Genau das tut sie auch in diesem Text. Es werden willkürlich zwei Gruppen gegenüber gestellt, von denen die eine agiert und die andere nur reagiert. Die Identitätspolitik und der antiweiße Rassismus der Linken sind nur eine Reaktion auf den Rassismus der Mehrheitsgesellschaft.

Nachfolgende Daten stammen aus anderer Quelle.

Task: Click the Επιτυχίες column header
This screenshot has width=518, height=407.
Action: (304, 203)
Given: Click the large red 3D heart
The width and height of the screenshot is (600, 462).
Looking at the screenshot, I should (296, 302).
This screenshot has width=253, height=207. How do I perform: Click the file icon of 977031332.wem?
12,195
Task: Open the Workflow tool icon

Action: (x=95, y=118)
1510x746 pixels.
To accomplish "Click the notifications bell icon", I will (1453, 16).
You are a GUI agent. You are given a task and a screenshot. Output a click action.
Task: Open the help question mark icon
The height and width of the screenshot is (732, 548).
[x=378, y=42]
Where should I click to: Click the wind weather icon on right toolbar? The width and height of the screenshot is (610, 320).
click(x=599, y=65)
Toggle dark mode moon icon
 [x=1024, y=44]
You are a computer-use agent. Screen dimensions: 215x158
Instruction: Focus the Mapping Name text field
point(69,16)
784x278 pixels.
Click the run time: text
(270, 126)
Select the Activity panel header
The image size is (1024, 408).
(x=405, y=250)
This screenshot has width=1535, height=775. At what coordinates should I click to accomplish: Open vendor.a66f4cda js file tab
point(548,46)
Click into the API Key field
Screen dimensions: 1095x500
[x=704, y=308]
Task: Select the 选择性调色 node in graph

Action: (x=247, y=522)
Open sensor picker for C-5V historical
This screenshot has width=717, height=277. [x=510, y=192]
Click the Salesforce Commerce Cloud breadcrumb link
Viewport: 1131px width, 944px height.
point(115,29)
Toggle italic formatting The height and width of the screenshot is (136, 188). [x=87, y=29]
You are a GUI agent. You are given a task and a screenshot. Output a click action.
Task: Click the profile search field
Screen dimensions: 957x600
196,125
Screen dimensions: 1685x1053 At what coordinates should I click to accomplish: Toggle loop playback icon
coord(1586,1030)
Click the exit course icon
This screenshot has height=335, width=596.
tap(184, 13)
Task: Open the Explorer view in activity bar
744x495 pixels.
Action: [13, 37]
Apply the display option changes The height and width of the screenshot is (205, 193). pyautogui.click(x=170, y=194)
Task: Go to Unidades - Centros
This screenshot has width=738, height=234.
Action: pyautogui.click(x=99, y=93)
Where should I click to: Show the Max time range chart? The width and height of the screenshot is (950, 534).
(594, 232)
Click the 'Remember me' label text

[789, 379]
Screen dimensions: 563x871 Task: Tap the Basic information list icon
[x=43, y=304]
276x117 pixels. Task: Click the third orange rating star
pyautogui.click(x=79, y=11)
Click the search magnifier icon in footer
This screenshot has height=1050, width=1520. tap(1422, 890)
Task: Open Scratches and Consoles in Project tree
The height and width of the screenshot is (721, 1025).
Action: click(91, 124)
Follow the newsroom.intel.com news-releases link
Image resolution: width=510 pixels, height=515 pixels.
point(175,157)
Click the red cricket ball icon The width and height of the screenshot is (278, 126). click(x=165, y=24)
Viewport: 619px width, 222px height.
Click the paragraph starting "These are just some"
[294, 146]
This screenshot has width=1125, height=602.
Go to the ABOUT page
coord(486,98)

Und weiter (unter Bezug auf ihr Buch „Gegen den Hass“):

„Gegen den Hass ist in seiner objektiven Wirkung fatal für das Projekt der Aufklärung. Es macht aus sozialen Widersprüchen moralische Fragen. Es reduziert den Widerstand gegen die Gegenwart auf ein einziges dumpfes Gefühl, den Hass. Und es verrät den universellen Anspruch der Menschenrechte, indem es aus ihm ein paradoxes Spiel macht, wo immer derjenige einen höheren Wert hat, der am schlauesten eine bedrohte Identität für sich behaupten kann - oder besser gleich zwei. Die Autorin selbst vollführt das Meisterstück, aus der praktizierten Doppelmoral für sich selbst den meisten Gewinn zu ziehen, indem sie sich gleich mehreren bedrohten Minderheiten zurechnet. … dass die Autorin nicht wenigen als linke Denkerin gilt, ist ein Offen¬barungseid. Doch wenn es keine anderen Mittel gibt, um für linke Politik zu kämpfen, als die weniger Privilegierten abzukanzeln und sich selbst trotz aller Privilegien als bedrohte Art zu stilisieren, dann ist von dieser Seite zumindest wenig für einen linken Aufbruch zu erwarten.“

Da kann ich nur sagen: Amen, Bruder.